Rada Warszawy złożyła 16 maja, skargę do WSA na rozstrzygnięcie wojewody stwierdzające nieważność w całości uchwały wprowadzającej strefę płatnego parkowania na Kamionku i Saskiej Kępie.

- My nie uznajemy tej skargi, w pełni podtrzymujemy naszą argumentację, uważamy, że uchwała została przygotowana błędnie i zawiera braki legislacyjne, zarówno pod względem procedury jak i nieprecyzyjnego określenia samej strefy. jesteśmy w stanie bronić tego przed sądem - podkreślił w poniedziałek Tobiasz Bocheński. - To jest bardzo istotne, jak precyzyjnie, na podstawie jakich analiz taka strefa będzie wprowadzana - dodał.

Rozszerzenie SPPN na Saską Kępę i Kamionek

Na początku marca Rada Warszawy głosami Koalicji Obywatelskiej oraz Nowej Lewicy przyjęła uchwałę wprowadzającą strefy płatnego parkowania na Kamionku i Saskiej Kępie. Przeciwko byli radni Prawa i Sprawiedliwości.

14 kwietnia wicewojewoda mazowiecki stwierdził nieważność tej uchwały, motywując to m.in sprzeciwem mieszkańców, brakiem aktualnych analiz oraz nieprawidłowym sposobem przyjęcia uchwały.

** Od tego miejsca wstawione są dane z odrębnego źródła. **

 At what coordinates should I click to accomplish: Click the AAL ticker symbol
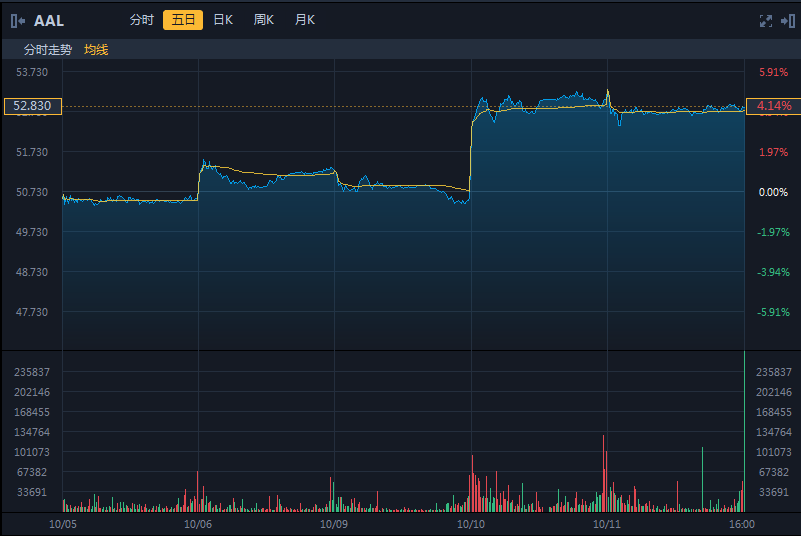49,20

SPPN na Saskiej Kępie i Kamionku
SPPN na Saskiej Kępie i Kamionku
Źródło: Google Maps

Miasto zdziwione

Na konferencji zorganizowanej przez stołeczny ratusz, wiceprezydent Warszawa Michał Olszewski zaznaczył, że miasto nie tylko jest zdziwione samym zakwestionowaniem uchwały, ale przede wszystkim jego uzasadnieniem.

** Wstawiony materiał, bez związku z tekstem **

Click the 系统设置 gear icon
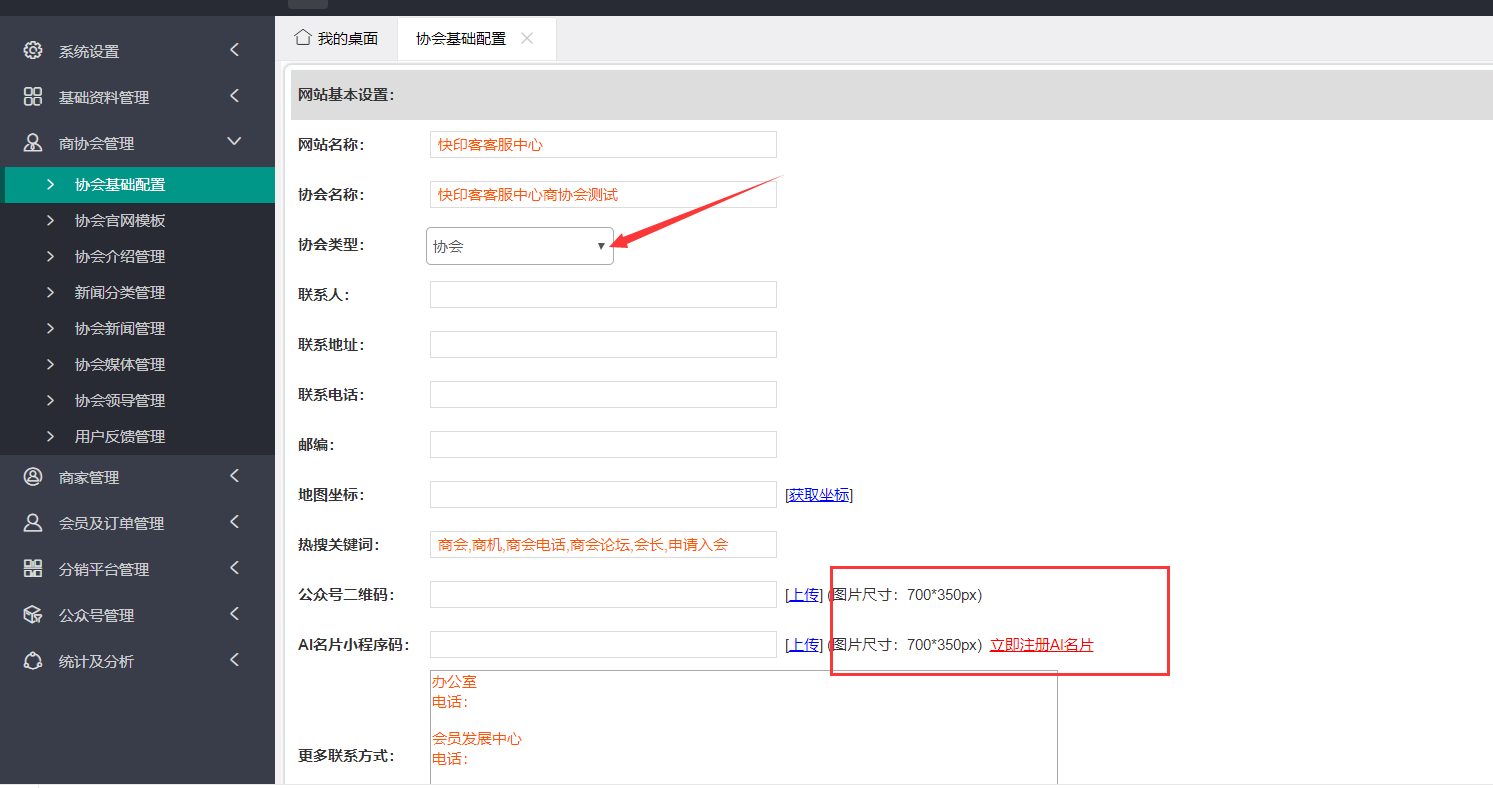Viewport: 1493px width, 788px height. [x=33, y=50]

- Bardzo nas zastanawia tryb, w jakim wojewoda to robi. Ponieważ, inaczej niż robi to zwykle, wojewoda nie zadał ani jednego pytania, nie dopytał o żaden szczegół - powiedział Olszewski. - To się dzieje bardzo rzadko, aby bez dokonywania jakiejkolwiek analizy, wojewoda dokonał rozstrzygnięcia wyłącznie w oparciu o materiały, które pojawiały się w mediach oraz o przesłany projekt uchwały i protokół z sesji Rady Warszawy - dodał.